Text:
--- START ---

This is a description of a protocol for ultra lightweight IP
encryption. I'll refer to it further as "CIPE" (Crypto IP
Encapsulation). An implementation as a Linux kernel module is
published via my WWW pages at
<URL:http://www.inka.de/~bigred/devel/cipe.html/>.

The primary goal of this software is to provide a facility for secure
(against eavesdropping, including traffic analsyis, and faked message
injection) subnetwork interconnection across an insecure packet
network such as the Internet.

1. Overview

This protocol was designed to be simple and efficient, and to work
over existing communication facilities, especially by encapsulation in
UDP packets. Compatibility with existing protocols such as the IPSEC
RFCs were not a concern. The first test implementation was done
entirely on the user level, while the now published one consists of a
kernel module and a user level program.

The CIPE model assumes a fixed link between two peers which exchange
datagrams (packetwise, not necessarily reliable). The most common way
of implementing such a thing is sending UDP messages between them.
(Another would be encapsulation in PPP, etc.)

--- END ---

Dataset content:
--- START ---

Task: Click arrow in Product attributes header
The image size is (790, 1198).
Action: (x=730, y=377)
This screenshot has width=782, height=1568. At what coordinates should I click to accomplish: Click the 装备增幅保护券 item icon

--- END ---

Problem A: Name each protocol other than CIPE itself that the CIPE description mentions.
Problem B: Extend the CIPE description with a further passage that follows on from its final sentence.

Right answer A: IP, UDP, IPSEC, PPP

Right answer B:
Nothing that can be parameterized is inside the scope of this protocol
and implementation. This is delegated to either prior arrangement or a
yet-to-be-defined application level protocol. Most notably, this
involves exchanging a shared secret key by now, and it involves choice
of encryption algorithm.

The CIPE protocol consists of two parts: Encryption and checksumming
of the data packets and dynamic key exchange.

2. Packet encryption

Each IP datagram is taken as a whole, including headers. It is padded
at the end with zero to seven random octets so that the total length
in octets is congruent three modulo eight. The padded packet is
appended with one octet of the value P described below and the CRC-32
over the packet built up so far, up to and including P. (This makes
the complete packet length a multiple of eight octets.)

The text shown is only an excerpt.